Lundi, le ministre-président Jan Jambon (N-VA) avait annoncé aux élus qu'il y aurait pour le nord du pays un vaste "plan de relance" pour relever la tête après la crise liée à la pandémie de Covid-19. Ce plan de relance, avec 4,3 milliards d'euros d'investissements exceptionnels, serait en grande partie financé par le soutien que la Flandre espère obtenir de l'Europe.

Cet élément a été vivement critiqué durant les débats de mercredi par le Vlaams Belang, dans l'opposition. Stefaan Sintobin, qui s'exprimait à la place du chef de groupe Chris Janssens, malade, a reconnu les bienfaits supposés du futur plan pour l'économie de la Flandre. Mais du côté du financement, comment le gouvernement peut-il garantir que la Région bénéficiera de 3 milliards d'euros de fonds européens de soutien, a-t-il interrogé.
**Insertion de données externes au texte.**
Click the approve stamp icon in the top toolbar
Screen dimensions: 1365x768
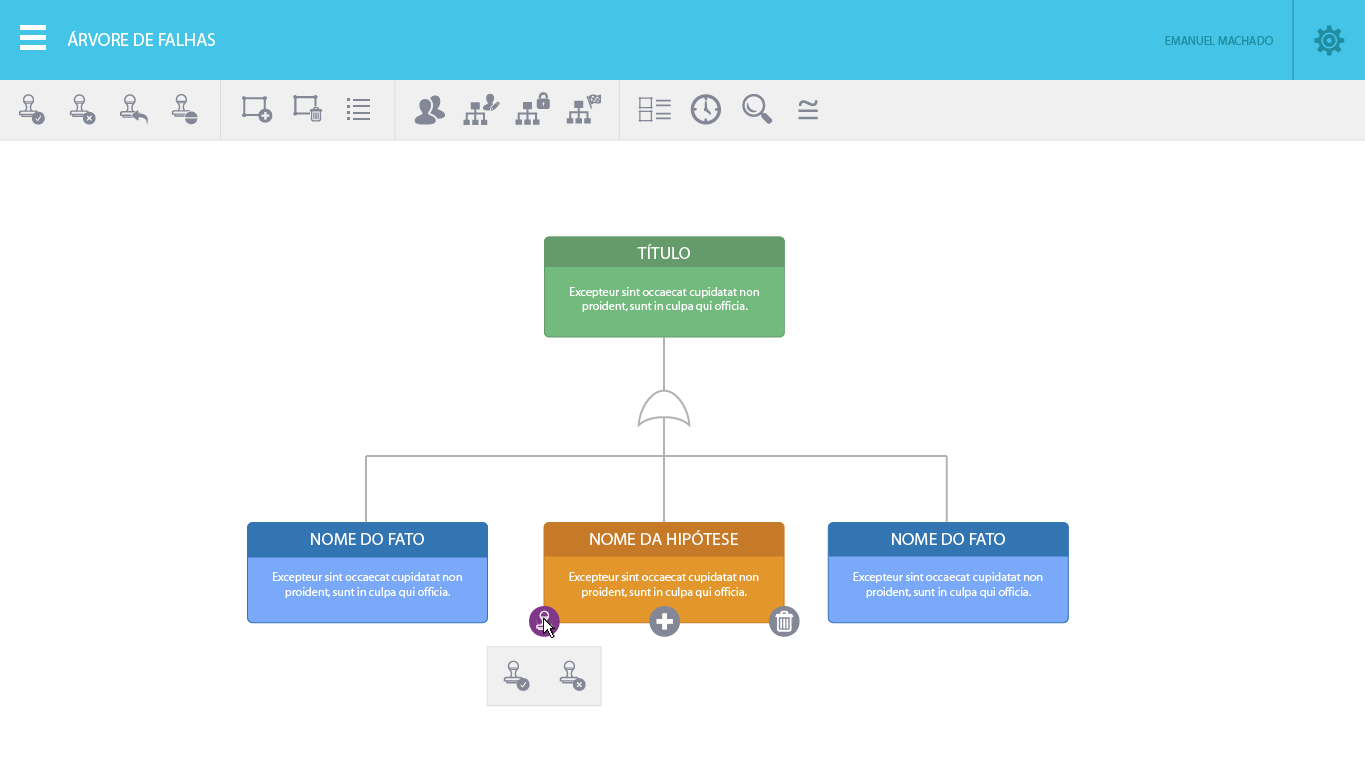(x=32, y=109)
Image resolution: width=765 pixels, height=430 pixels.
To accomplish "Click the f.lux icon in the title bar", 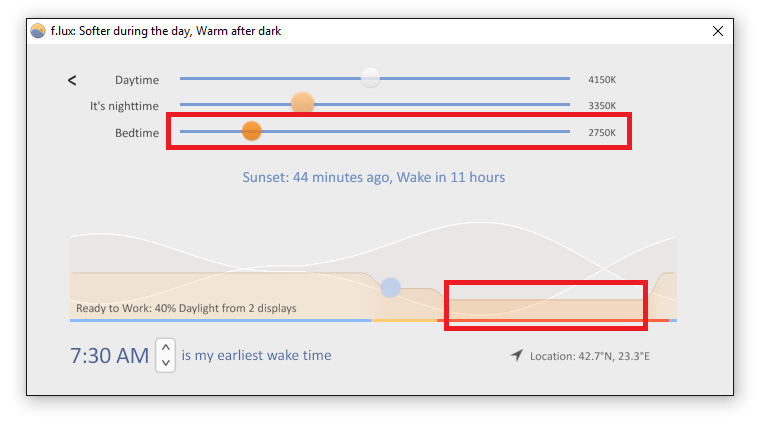I will tap(38, 31).
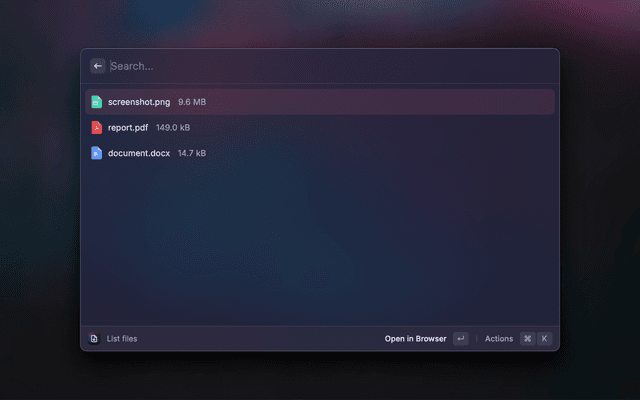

Face à lui, le ministre flamand des Finances et du Budget, Matthias Diependaele (N-VA), avait assuré que le gouvernement proposera à la mi-octobre un plan qui remplira toutes les conditions européennes. Selon lui, la Flandre peut effectivement compter sur 3 milliards, alors même que le vaste plan de relance européen "Next Generation EU" doit encore poursuivre son parcours législatif pour produire ses effets à partir de 2021.

Les chefs d'État et de gouvernement des 27 avaient validé en juillet la proposition de la Commission d'un plan de relance européen à 750 milliards, financé par un emprunt de la Commission sur les marchés des capitaux. Une grande part de ces fonds passera par la "Facilité pour la reprise et la résilience" (672,5 milliards). Pour en bénéficier, chaque État membre doit présenter sous peu un projet de plan exposant un programme national de réformes et d'investissements. Selon les dernières estimations, la Belgique dans son ensemble pourrait compter sur 5,15 milliards d'euros de subventions au titre de cette facilité, en plus d'éventuels prêts.